After reuniting with the party, the dwarfs are chased by non-sentient wolves and hide up a tree, though not before a sixth dwarf is eaten. The wolves flee after Gandef sets them on fire, allowing the company to simply climb down the tree and walk away. Gandef plans to take them to a mill, which is "famous" but when they arrive they find it has been accidentally burned by the wolves. Then they go to see a fearsome ABBA-quoting maniac, Biorn the bear-man, who is reputed to change from man to bear at night, but later during the visit they find he is just a totally crazy, naked man who thinks he can transform. They shut him outside his house to calm him down, and then they move on leaving him to mumble. The next bit is the "enchanted" forest of Myurkywood, which has been under an illusion spell for some time.

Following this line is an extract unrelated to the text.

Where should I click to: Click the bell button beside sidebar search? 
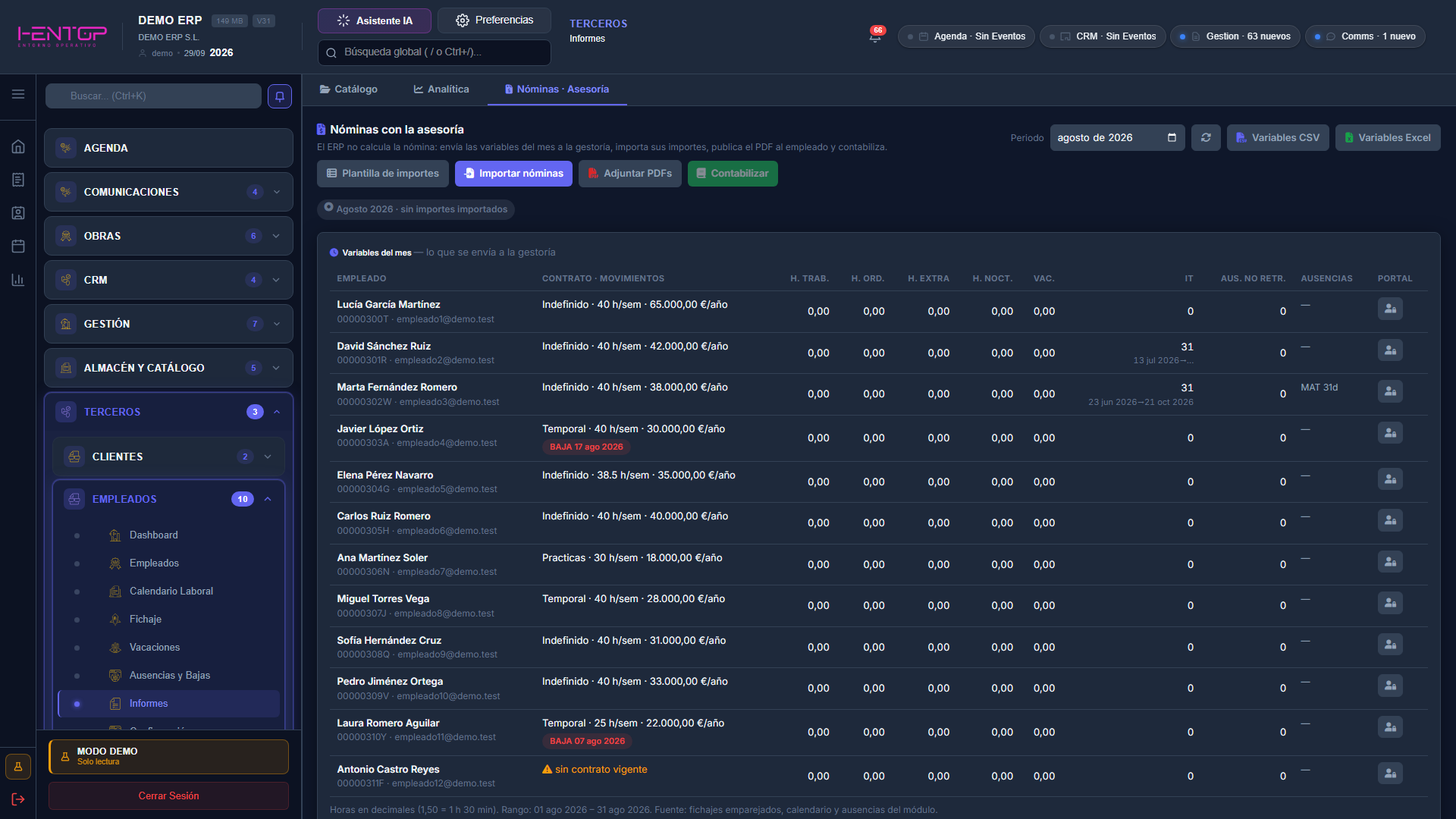click(x=280, y=96)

As in the original, the streams are magic, and turn to rapids quick. They meet highly bitter, political spiders in the forest who want to lay eggs in their beards, but Bingo realizes the Thing® can get them out of their peril, which it does. It works by reversed spells, but a seventh Dwarf dies from using it to heal his ankles. Then, they find a brewery, where the men are morbidly obese Dwarfs and drunk and want to drown them because they can't sing. After unintentionally using the Thing® to obtain drunken immunity, Bingo gets them out.

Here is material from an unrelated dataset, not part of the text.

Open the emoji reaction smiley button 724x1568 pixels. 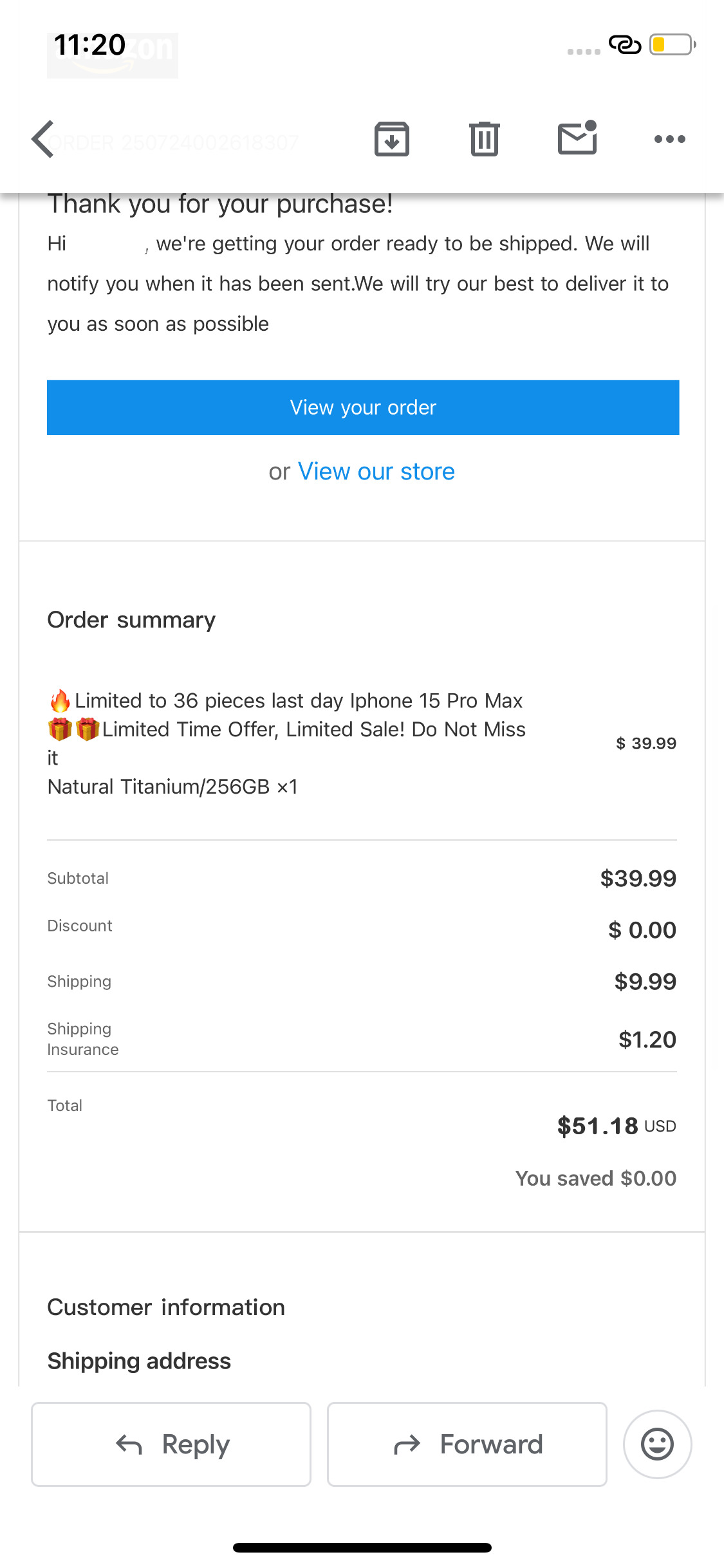[657, 1444]
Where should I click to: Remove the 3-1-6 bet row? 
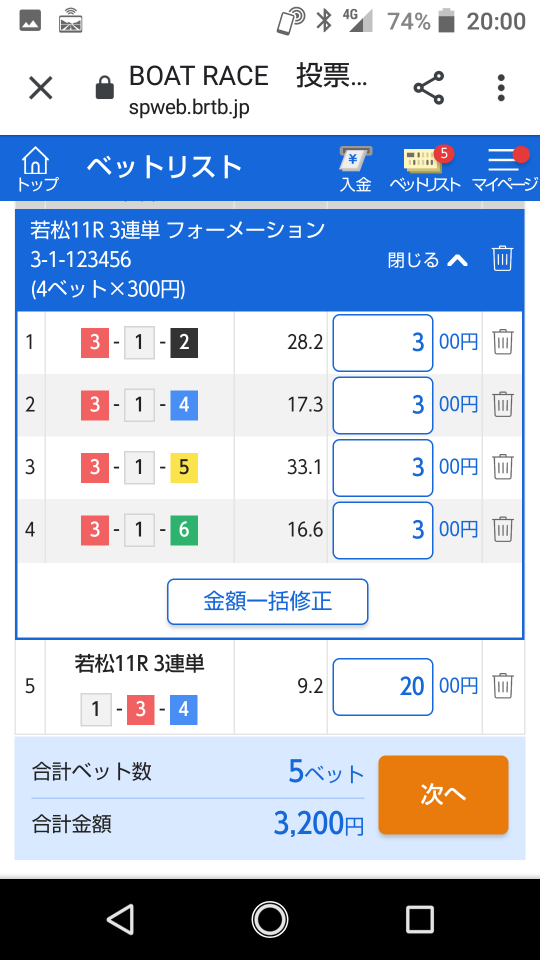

They get to Lakeside, where they go off to the Only Mountain, where Bingo asks if the dwarves are going to finally tell him why he's there. Upon hearing that he has to go down a chimney, Bingo is accidentally thrown down said chimney when Mori promises to tell him the truth, and meets the dragon Smug, who is actually very friendly and even offers him tea. Smug says he hasn't made any enemies and doesn't know of anyone who would kill him. He is worried he has driven away the Lakesiders' business, so he says he'll fly over to talk. But the dwarves are angry and tell Bingo that Gandef was a dwarf, he has changed into a wizard, and he'll now change into a dragon because that's nature and that's where dragons come from. Smug is shot dead at Lakeside by Lard the Bowman, and twenty thousand gobblins led by the Great Gobblin attack, but the six remaining dwarves led by Mori, five hundred men led by Lard, five hundred elves led by Ellesquare, and Bingo, led by himself, fight them. At the end, most of the men and elves are massacred, three more Dwarfs die, Mori is severely injured and the gobblins swarm round them demanding the Thing®, but Bingo tricks them by giving them the Barking Stone, which they believe is the Thing® and whispers in it "war", which causes Gandef's dragon breath to erupt from the Only Mountain's chimney and kill all the gobblins, which encircles the remaining soldiers of the other four armies. After the Battle of the Five Armies has ended, Mori dies in Bingo's arms, which finishes off in a style of a Looney Tunes ending and thus only two dwarfs of the company have survived the quest. Gandef is confirmed and revealed to be a dragon, who can't remember that he wiped out the gobblin army and saved the survivors single-handedly, before flying Bingo home.

== Standard edition ==

343 pages, miniature edition. Published by Victor Gollancz, ISBN 0-575-07554-6.

The story was also produced in Abridged Audiobook form by Orion Audio Books. The product contains three CDs, runs for 4 hours, and is read by Mark Perry, ISBN 0-7528-6165-4.

== Parodies ==

In 'The Soddit' there is a small message claiming that it is not "The first few minutes of a prologue of "A MAJOR NINE-HOUR EPIC!!!". Also, at the end, it has various fake books being advertised, including 'The Spuddit' which is a parody of 'The Soddit' where the parts are taken by potatoes. However, this is a joke and there is no such book (as yet).

== Reception ==

Steven H. Silver delivered a favourable review of the book in 2004. He observed that Roberts used Tolkien's own "excesses which readily give themselves to parody". According to Silver, The Soddit had not simply become a joke, but is a full novel with deep characters and new parts in the plot.